Asthma, the Sex Difference

Jessica A. Kynyk; John G. Mastronarde; Jennifer W. McCallister


Curr Opin Pulm Med. 2011;17(1):6-11. 

In This Article

Abstract and Introduction


Purpose of review Asthma is a common chronic disease with significant clinical impact worldwide. Sex-related disparities in asthma epidemiology and morbidity exist but debate continues regarding the mechanisms for these differences. There is a need to review the recent findings for asthma care providers and to highlight areas in need of additional research.
Recent findings Recent data illustrate striking sex-related differences in asthma epidemiology and disease expression. Studies show an increased incidence of asthma in women. Data demonstrate that asthmatic women have a poorer quality of life and increased utilization of healthcare compared to their male counterparts despite similar medical treatment and baseline pulmonary function. Research continues to explore hypotheses for these differences including the potential influences of the female sex hormones, altered perception of airflow obstruction, increased bronchial hyper-responsiveness, and medication compliance and technique. However, no single explanation has been able to fully explain the disparities.
Summary Women are more likely to be diagnosed with asthma and suffer greater morbidity than men. The physiologic mechanisms for these differences are not well understood. Understanding sex-related differences in asthma and providing patients with education geared toward these disparities are important in establishing effective, individualized asthma management strategies for all patients.

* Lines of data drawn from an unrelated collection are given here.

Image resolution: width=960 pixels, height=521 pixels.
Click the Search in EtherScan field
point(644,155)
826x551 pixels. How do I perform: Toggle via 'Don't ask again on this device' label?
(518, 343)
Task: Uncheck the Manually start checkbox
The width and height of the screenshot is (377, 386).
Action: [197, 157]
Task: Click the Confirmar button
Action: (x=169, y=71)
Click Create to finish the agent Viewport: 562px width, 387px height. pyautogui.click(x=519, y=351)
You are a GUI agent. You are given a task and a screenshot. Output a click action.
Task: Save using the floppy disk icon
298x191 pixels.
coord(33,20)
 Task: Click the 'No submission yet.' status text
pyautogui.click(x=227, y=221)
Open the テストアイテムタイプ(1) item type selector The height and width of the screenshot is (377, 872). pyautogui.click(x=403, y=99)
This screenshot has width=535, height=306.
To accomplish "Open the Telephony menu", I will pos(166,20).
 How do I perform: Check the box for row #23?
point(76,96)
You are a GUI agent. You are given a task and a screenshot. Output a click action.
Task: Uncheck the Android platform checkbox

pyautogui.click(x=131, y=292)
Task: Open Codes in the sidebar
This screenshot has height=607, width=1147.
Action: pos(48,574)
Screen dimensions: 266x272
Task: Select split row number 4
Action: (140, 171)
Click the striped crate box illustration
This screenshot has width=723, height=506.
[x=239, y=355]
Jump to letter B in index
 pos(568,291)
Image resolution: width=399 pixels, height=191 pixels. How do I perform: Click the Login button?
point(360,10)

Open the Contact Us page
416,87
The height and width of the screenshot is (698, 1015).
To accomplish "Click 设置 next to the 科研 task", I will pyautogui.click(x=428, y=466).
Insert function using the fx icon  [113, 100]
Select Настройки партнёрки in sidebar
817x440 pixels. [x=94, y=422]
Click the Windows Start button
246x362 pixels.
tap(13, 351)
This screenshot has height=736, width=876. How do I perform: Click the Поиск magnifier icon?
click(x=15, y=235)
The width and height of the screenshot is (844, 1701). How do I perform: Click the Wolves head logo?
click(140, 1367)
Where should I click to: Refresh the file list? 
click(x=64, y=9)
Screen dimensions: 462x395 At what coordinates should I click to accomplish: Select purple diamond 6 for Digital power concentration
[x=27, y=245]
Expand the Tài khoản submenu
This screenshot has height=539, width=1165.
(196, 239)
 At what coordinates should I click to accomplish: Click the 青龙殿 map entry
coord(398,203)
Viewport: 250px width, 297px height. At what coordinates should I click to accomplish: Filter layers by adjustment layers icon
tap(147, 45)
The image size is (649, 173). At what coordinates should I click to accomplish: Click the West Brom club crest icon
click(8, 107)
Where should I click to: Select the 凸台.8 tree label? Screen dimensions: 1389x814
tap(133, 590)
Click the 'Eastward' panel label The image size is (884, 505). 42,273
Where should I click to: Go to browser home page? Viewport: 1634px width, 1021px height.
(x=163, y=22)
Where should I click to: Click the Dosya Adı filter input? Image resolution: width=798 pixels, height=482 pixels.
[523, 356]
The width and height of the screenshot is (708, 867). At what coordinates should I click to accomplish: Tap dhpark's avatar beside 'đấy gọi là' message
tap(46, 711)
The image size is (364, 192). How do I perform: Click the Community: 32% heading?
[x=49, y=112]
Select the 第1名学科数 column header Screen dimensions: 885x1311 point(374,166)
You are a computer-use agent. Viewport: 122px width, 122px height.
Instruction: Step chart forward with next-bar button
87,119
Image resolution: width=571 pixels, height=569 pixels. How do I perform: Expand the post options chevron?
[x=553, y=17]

Asthma is a common disease affecting more than 23 million adults in the United States[1] and 300 million people worldwide. The prevalence of asthma has increased, and an estimated 250 000 deaths globally are related to asthma each year.[2] Considerable differences in asthma prevalence, morbidity, and healthcare utilization have been identified between men and women although the exact mechanisms underlying these disease disparities remain uncertain. The major sex-related differences in asthma related disease manifestations and some of the hypotheses that have been developed to explain these are reviewed here.